**Stored data entries:**
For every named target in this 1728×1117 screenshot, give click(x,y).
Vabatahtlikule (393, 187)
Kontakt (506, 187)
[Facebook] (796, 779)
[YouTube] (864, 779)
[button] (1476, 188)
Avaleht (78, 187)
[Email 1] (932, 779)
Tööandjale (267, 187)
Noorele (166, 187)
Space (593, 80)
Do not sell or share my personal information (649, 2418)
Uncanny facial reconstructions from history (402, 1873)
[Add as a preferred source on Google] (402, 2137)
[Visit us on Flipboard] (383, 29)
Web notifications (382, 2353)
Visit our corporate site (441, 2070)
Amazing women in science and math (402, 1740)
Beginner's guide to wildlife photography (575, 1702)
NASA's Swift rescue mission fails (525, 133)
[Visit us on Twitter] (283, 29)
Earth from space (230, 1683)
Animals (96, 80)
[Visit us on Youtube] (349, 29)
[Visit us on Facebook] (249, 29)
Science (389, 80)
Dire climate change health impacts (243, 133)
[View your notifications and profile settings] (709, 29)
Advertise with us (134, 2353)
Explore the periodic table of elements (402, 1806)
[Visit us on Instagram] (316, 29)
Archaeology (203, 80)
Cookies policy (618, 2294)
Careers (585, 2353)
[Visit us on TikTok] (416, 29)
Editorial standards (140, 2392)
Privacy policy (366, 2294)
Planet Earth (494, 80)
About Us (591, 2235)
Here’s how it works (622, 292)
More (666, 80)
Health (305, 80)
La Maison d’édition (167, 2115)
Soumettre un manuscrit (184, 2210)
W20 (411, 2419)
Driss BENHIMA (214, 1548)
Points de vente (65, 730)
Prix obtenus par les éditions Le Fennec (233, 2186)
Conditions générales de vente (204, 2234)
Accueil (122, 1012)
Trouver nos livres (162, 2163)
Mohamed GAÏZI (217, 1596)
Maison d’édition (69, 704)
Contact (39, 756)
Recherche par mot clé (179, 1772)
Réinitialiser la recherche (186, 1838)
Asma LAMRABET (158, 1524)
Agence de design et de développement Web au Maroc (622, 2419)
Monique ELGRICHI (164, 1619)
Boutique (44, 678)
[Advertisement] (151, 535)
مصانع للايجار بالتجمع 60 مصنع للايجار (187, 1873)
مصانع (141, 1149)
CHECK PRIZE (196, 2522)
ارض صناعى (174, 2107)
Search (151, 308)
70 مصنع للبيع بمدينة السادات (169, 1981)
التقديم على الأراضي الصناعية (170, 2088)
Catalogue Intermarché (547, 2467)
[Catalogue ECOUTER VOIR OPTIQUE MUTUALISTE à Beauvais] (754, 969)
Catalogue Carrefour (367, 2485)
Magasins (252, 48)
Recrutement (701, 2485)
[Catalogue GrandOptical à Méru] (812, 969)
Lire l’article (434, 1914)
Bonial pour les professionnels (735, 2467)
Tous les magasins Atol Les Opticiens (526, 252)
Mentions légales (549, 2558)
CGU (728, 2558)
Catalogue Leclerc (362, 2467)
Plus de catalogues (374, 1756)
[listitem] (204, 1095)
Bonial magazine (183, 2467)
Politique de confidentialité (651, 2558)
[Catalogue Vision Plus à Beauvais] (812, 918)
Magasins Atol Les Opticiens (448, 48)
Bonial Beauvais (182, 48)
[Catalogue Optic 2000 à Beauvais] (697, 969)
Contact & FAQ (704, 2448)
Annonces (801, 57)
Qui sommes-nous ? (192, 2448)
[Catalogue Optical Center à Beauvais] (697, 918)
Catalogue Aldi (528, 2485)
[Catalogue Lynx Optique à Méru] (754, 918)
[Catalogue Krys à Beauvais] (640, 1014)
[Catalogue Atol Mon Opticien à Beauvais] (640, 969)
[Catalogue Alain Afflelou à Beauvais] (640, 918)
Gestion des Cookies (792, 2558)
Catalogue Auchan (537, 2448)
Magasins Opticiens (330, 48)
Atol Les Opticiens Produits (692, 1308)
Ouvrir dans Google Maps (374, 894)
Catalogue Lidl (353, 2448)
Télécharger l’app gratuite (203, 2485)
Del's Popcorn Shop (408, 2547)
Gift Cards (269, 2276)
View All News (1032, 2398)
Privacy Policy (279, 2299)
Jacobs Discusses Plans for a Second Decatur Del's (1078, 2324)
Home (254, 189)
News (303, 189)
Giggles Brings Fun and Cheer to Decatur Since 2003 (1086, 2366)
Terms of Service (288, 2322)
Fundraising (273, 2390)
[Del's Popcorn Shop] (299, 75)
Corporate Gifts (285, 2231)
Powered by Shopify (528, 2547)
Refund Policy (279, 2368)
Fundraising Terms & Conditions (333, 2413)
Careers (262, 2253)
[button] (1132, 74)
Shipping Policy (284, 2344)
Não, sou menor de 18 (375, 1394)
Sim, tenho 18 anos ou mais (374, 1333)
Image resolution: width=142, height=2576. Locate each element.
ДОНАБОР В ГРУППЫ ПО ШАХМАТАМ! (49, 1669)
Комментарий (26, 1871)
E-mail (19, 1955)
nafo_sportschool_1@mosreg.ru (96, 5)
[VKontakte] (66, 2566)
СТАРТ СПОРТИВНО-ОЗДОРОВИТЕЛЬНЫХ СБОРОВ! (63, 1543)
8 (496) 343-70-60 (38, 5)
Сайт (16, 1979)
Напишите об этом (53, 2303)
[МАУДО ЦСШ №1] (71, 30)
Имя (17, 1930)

**WORK TASK:** Each entry above must be printed exactly as written.

**TASK ANSWER:**
For every named target in this 1728×1117 screenshot, give click(x,y).
Vabatahtlikule (393, 187)
Kontakt (506, 187)
[Facebook] (796, 779)
[YouTube] (864, 779)
[button] (1476, 188)
Avaleht (78, 187)
[Email 1] (932, 779)
Tööandjale (267, 187)
Noorele (166, 187)
Space (593, 80)
Do not sell or share my personal information (649, 2418)
Uncanny facial reconstructions from history (402, 1873)
[Add as a preferred source on Google] (402, 2137)
[Visit us on Flipboard] (383, 29)
Web notifications (382, 2353)
Visit our corporate site (441, 2070)
Amazing women in science and math (402, 1740)
Beginner's guide to wildlife photography (575, 1702)
NASA's Swift rescue mission fails (525, 133)
[Visit us on Twitter] (283, 29)
Earth from space (230, 1683)
Animals (96, 80)
[Visit us on Youtube] (349, 29)
[Visit us on Facebook] (249, 29)
Science (389, 80)
Dire climate change health impacts (243, 133)
[View your notifications and profile settings] (709, 29)
Advertise with us (134, 2353)
Explore the periodic table of elements (402, 1806)
[Visit us on Instagram] (316, 29)
Archaeology (203, 80)
Cookies policy (618, 2294)
Careers (585, 2353)
[Visit us on TikTok] (416, 29)
Editorial standards (140, 2392)
Privacy policy (366, 2294)
Planet Earth (494, 80)
About Us (591, 2235)
Here’s how it works (622, 292)
More (666, 80)
Health (305, 80)
La Maison d’édition (167, 2115)
Soumettre un manuscrit (184, 2210)
W20 (411, 2419)
Driss BENHIMA (214, 1548)
Points de vente (65, 730)
Prix obtenus par les éditions Le Fennec (233, 2186)
Conditions générales de vente (204, 2234)
Accueil (122, 1012)
Trouver nos livres (162, 2163)
Mohamed GAÏZI (217, 1596)
Maison d’édition (69, 704)
Contact (39, 756)
Recherche par mot clé (179, 1772)
Réinitialiser la recherche (186, 1838)
Asma LAMRABET (158, 1524)
Agence de design et de développement Web au Maroc (622, 2419)
Monique ELGRICHI (164, 1619)
Boutique (44, 678)
[Advertisement] (151, 535)
مصانع للايجار بالتجمع 60 مصنع للايجار (187, 1873)
مصانع (141, 1149)
CHECK PRIZE (196, 2522)
ارض صناعى (174, 2107)
Search (151, 308)
70 مصنع للبيع بمدينة السادات (169, 1981)
التقديم على الأراضي الصناعية (170, 2088)
Catalogue Intermarché (547, 2467)
[Catalogue ECOUTER VOIR OPTIQUE MUTUALISTE à Beauvais] (754, 969)
Catalogue Carrefour (367, 2485)
Magasins (252, 48)
Recrutement (701, 2485)
[Catalogue GrandOptical à Méru] (812, 969)
Lire l’article (434, 1914)
Bonial pour les professionnels (735, 2467)
Tous les magasins Atol Les Opticiens (526, 252)
Mentions légales (549, 2558)
CGU (728, 2558)
Catalogue Leclerc (362, 2467)
Plus de catalogues (374, 1756)
[listitem] (204, 1095)
Bonial magazine (183, 2467)
Politique de confidentialité (651, 2558)
[Catalogue Vision Plus à Beauvais] (812, 918)
Magasins Atol Les Opticiens (448, 48)
Bonial Beauvais (182, 48)
[Catalogue Optic 2000 à Beauvais] (697, 969)
Contact & FAQ (704, 2448)
Annonces (801, 57)
Qui sommes-nous ? (192, 2448)
[Catalogue Optical Center à Beauvais] (697, 918)
Catalogue Aldi (528, 2485)
[Catalogue Lynx Optique à Méru] (754, 918)
[Catalogue Krys à Beauvais] (640, 1014)
[Catalogue Atol Mon Opticien à Beauvais] (640, 969)
[Catalogue Alain Afflelou à Beauvais] (640, 918)
Gestion des Cookies (792, 2558)
Catalogue Auchan (537, 2448)
Magasins Opticiens (330, 48)
Atol Les Opticiens Produits (692, 1308)
Ouvrir dans Google Maps (374, 894)
Catalogue Lidl (353, 2448)
Télécharger l’app gratuite (203, 2485)
Del's Popcorn Shop (408, 2547)
Gift Cards (269, 2276)
View All News (1032, 2398)
Privacy Policy (279, 2299)
Jacobs Discusses Plans for a Second Decatur Del's (1078, 2324)
Home (254, 189)
News (303, 189)
Giggles Brings Fun and Cheer to Decatur Since 2003 (1086, 2366)
Terms of Service (288, 2322)
Fundraising (273, 2390)
[Del's Popcorn Shop] (299, 75)
Corporate Gifts (285, 2231)
Powered by Shopify (528, 2547)
Refund Policy (279, 2368)
Fundraising Terms & Conditions (333, 2413)
Careers (262, 2253)
[button] (1132, 74)
Shipping Policy (284, 2344)
Não, sou menor de 18 (375, 1394)
Sim, tenho 18 anos ou mais (374, 1333)
Image resolution: width=142, height=2576. Locate each element.
ДОНАБОР В ГРУППЫ ПО ШАХМАТАМ! (49, 1669)
Комментарий (26, 1871)
E-mail (19, 1955)
nafo_sportschool_1@mosreg.ru (96, 5)
[VKontakte] (66, 2566)
СТАРТ СПОРТИВНО-ОЗДОРОВИТЕЛЬНЫХ СБОРОВ! (63, 1543)
8 (496) 343-70-60 (38, 5)
Сайт (16, 1979)
Напишите об этом (53, 2303)
[МАУДО ЦСШ №1] (71, 30)
Имя (17, 1930)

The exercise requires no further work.